→ TEXTE DE LECTURE
Aline: L’un des plus grands défis a été le Wi-Fi très lent et limité dans le Nord qui a affecté la qualité de nos services. Malheureusement, les bagages de Tracy, qui contenaient tous nos accessoires et notre matériel de formation, ont été égarés dans le transport, ce qui nous a obligées à nous adapter et à improviser.
Je me suis également sentie mal à l’aise après la formation, car je me demandais: Et maintenant? Une partie de moi craint que nous n’ayons trahi nos collègues du Nord et les femmes et les enfants qu’elles servent en parachutant une nouvelle approche, en faisant miroiter l’inspiration et la connexion, puis en disparaissant. J’espère de tout cœur que nous avons commencé quelque chose.
Tracy: Aline, je n’ai pas perdu mes bagages, c’est la compagnie aérienne qui ne les a pas livrés! (Rires) Le problème est que la compagnie aérienne pratique des tarifs excessifs et fait ce qu’elle veut puisqu’elle a le monopole dans cette région isolée.

→ DONNÉES FOURNIES
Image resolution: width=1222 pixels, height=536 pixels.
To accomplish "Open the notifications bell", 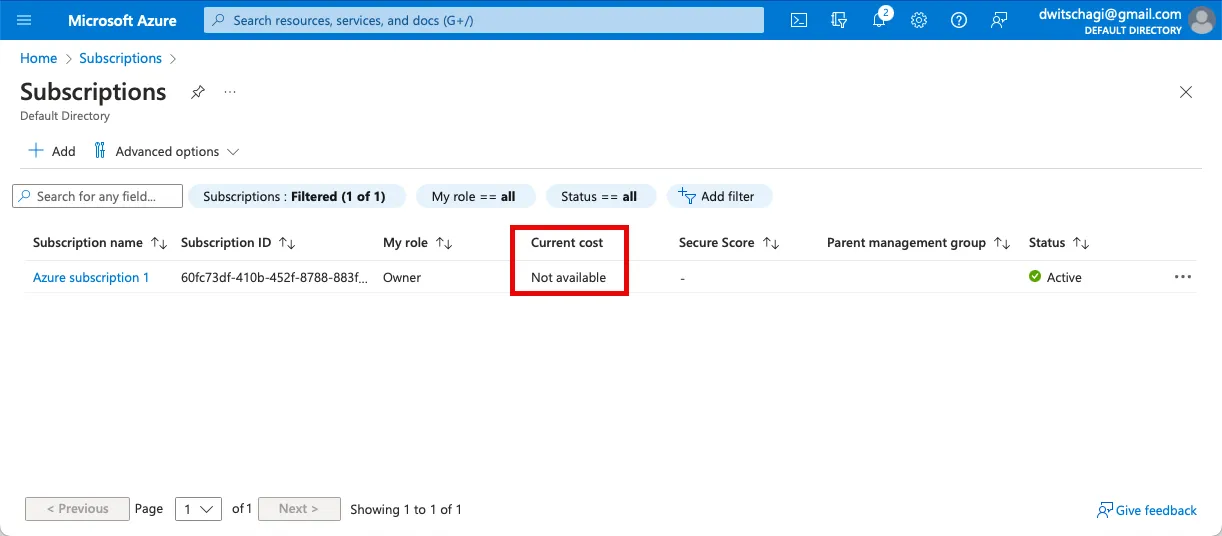I will point(879,20).
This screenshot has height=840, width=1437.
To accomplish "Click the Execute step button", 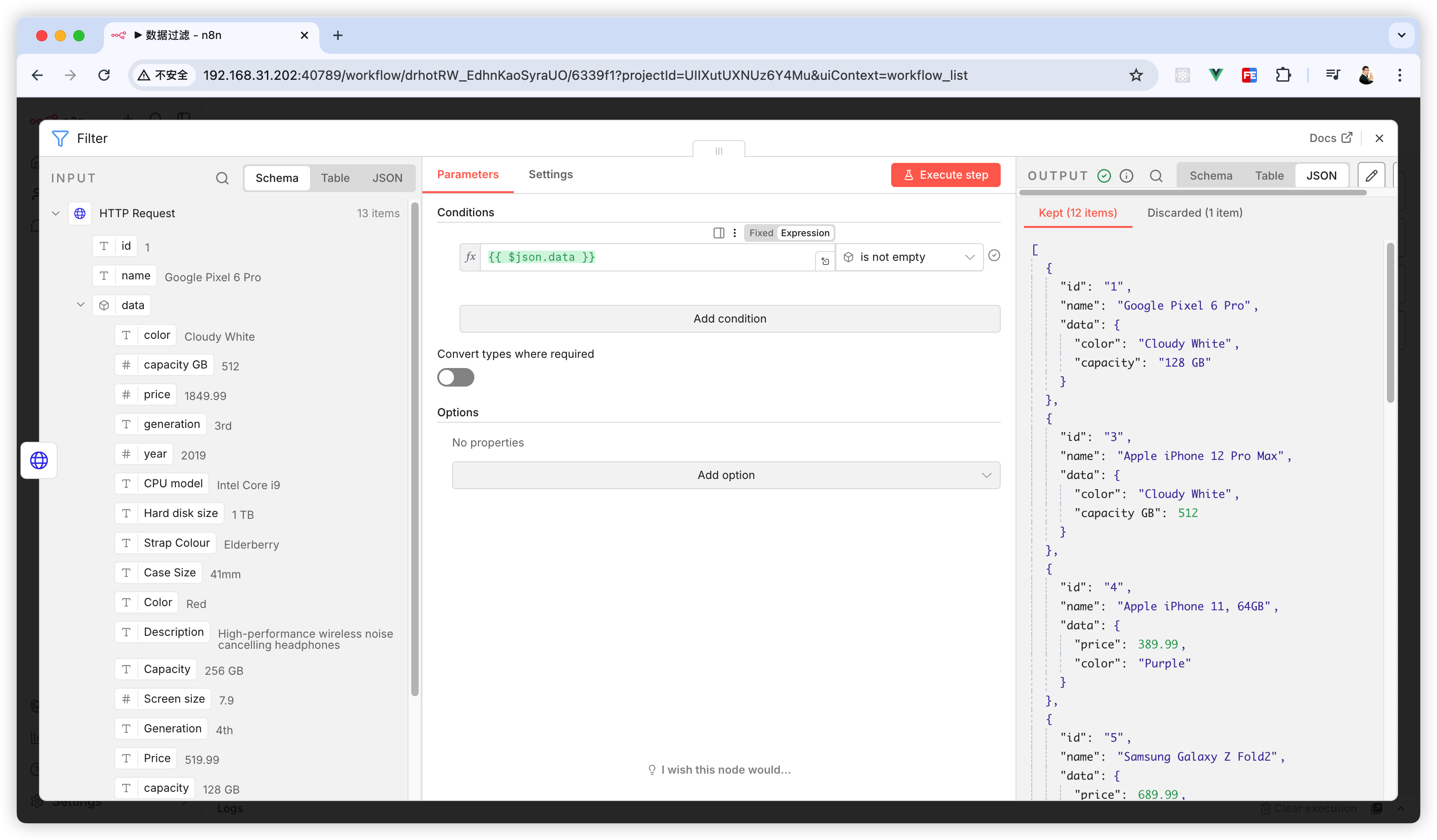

→ À COMPLÉTER
**a)** D'après l'entretien sur la formation dans le Nord, quel a été l'un des plus grands défis rencontrés ?
**b)** Poursuivez l'entretien sur la formation dans le Nord à partir de sa dernière phrase.
Les lignes n'ont aucun rôle dans ce travail.

→ RÉPONSES ATTENDUES
**a)** Le Wi-Fi très lent et limité dans le Nord, qui a affecté la qualité des services.

**b)**
En outre, je n’avais pas pleinement anticipé les différences linguistiques et culturelles. Le fait de ne pas avoir d’interprète lorsque nous abordions des sujets complexes tels que le racisme et la suprématie blanche nous a causé beaucoup de difficulté. Pour ce qui est de l’avenir, le suivi virtuel de cette cohorte sera très compliqué à cause du manque d’accès technologique dans le Nord.
C: En réfléchissant à des formations telles que PEACE organisées dans des communautés rurales, éloignées et nordiques, quel serait selon vous l’impact de ce type de formation pour le personnel isolé confronté à de tels enjeux?
A: Les connaissances couvertes par la formation sont précieuses, mais le pouvoir des liens entre membres du personnel des communautés rurales et nordiques est profond. Pour le personnel antiviolence, les liens humains ravivent la passion, alimentent notre raison d’être et nous plongent dans la résolution créative de problèmes. Si j’espère que nos outils serviront aux gens, mon plus grand espoir est que les relations qui ont été tissées nourrissent profondément les esprits et les soutiennent. Même si une seule personne se sent moins seule après la formation, je considère que c’est une réussite éclatante.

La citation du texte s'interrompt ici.